Eksegese Amsal 13:1-25

 

Eksegese Amsal 13
Amsal 13:1-25

Eksegese Amsal pasal 13:1-25

 

Struktur Amsal Pasal 13

  1. Pendahuluan:anak bijak mendengankan didikan (13:1)   
  2. Dampak kata-kata dalam kehidupan seseorang (13:2-6)
  3. Sikap terhadap kekayaan (13:7-11)
  4. Aneka ragam pengajaran hikmat (13:1-19_
  5. Karakter orang benar dan orang fasik serta dampaknya (13:20-25)

 

Eksegese ayat & Arti kata yang dipakai[1]

  • 1a: banyak penafsir yang memberi usul agar kata abh (“seorang bapa”) diganti menjadi ohebh (“orang yang mencintai”). Dengan demikian, ayat 1a bunyinya adalah “Anak yang bijak adalah orang yang mencintai didikan”. Yang lain mengusulkan agar kata musar dibaca Yisma sebagaimana hal itu tercantum dalam banyak naskah Ibrani dan sesuai dengan LXX serta terjemahan Syria. Terjemahan dalam tafsiran ini didasarkan pada teks masoret, yang bisa dipertahankan dengan memperhatikan bentuk paralel kalimat hikmat pada ayat ini. Dalam kalimat hikmat paralel antitesis ini kata “mendengarkan” pada ayat 1b juga berfungsi dalam ayat 1a, walaupun kata itu tidak dicantukan.
  • 4a: Kata naphso memiliki arti dipuaskan
  • 4b. Kata Ibrani tedhussan diartikan sebagai “dipuaskan”, bukan “diberi kelimpahan”. Terjemahan yang sama dilakukan oleh NRSV dan NIV.
  • 9a. Istilah Ibrani yang dipergunkan untuk kata “bercahaya gemilang” adalah yisma yang arti harafiahnya adalah “menyukakan”. Akan tetapi banyak naskah tulisan tangan Ibrani menggunakan kata yitsmath, yang artinya “bercahaya gemilang”. Terjemahan yang terakhir ini lebih cocok dengan subjek (terang)
  • 11a: Kata-kata Ibrani yang dipergunakan untuk “sedikit demi sedikit” adalah alyadh (atas tangan), kata-kata ini bermakna proses pengumpulan yang perlahan, setahap demi setahap, kemungkinan pengertian ini diperoleh dari sistem pertanian Israel kuno.
  • 13: Kata Ibrani yehabhel diterjemahkan “ia akan dihancurkan”.
  • 15a: Kata ethan (tak jelas artinya), lebih baik dibaca edham, akan tetapi merujuk kepada kehancuran mereka.
  • 17a: Kata Ibrani yippol (jatuh) harus dibaca yappil, memiliki arti “membuat orang jatuh” atau “membuat orang terjerumus”.
  • 21a: terjemahan  harafiah dari teks masoret. Kata yesallem (kata kerja qal bentuk imperfek) dibaca yaslim diterjemahkan “melengkapi” atau “membuat menjadi lengkap”, bukan “ membalas” sehingga bunyi ayat 21b “ia melngkapi orang benar”.

■ Daftar Data ■

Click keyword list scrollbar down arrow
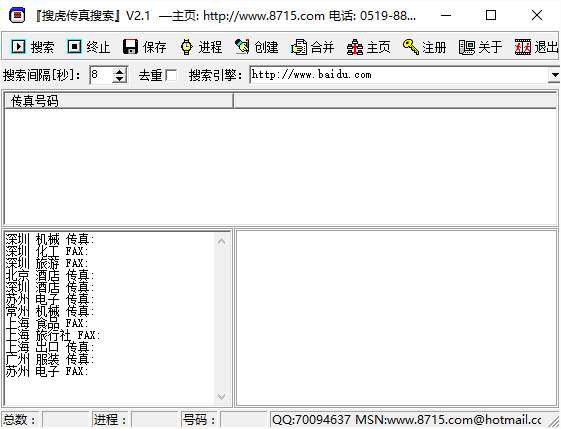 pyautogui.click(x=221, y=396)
==
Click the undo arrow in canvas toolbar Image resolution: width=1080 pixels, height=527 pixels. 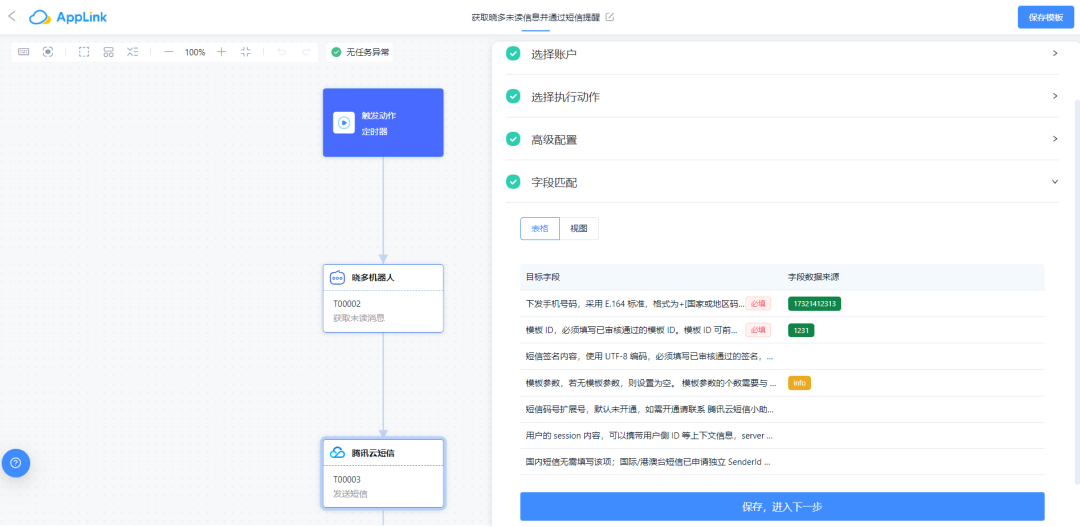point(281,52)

■ Soal Tugas A ■
Terjemahan Alkitab apa saja yang disebut dalam eksegese Amsal 13 di atas? Sebutkan semuanya.
■ Soal Tugas B ■
Bisakah Anda melanjutkan eksegese Amsal 13 itu, mulai sesudah catatan tentang ayat 21a?

■ Jawaban Tugas A ■
LXX, terjemahan Syria, NRSV, dan NIV.

■ Jawaban Tugas B ■
  • 23a: arti harafiah kata Ibrani rasim adalah “kepala-kepala” atau “para pemimpin”. Lebih baik bila kata rasim dipahami sebagai bentuk jamak dari kata kerja bentuk pastisipel rus. Dengan demikian arti kata ini adalah “orang-orang miskin”.
  • 23b: Kata Ibrani yes dipahami sebagai harta.

           

Metafora/ Perumpamaan

Dalam kehidupan Israel kuno, lampu yang menyala menjadi tanda adanya kehidupan dan kegiatan dalam sebuah rumah karena itu pelita adalah sumber kehidupan. Pelita juga menjadi simbol sukacita dan kelimpahan material. Dalam ay.9b pelita yang padam menjadi simbol kehidupan yang gelap tanpa harapan, kesusahan dan kemiskinan. Kefasikan akan merusak kegiatan bahkan kehidupan si orang fasik dan keluarganya.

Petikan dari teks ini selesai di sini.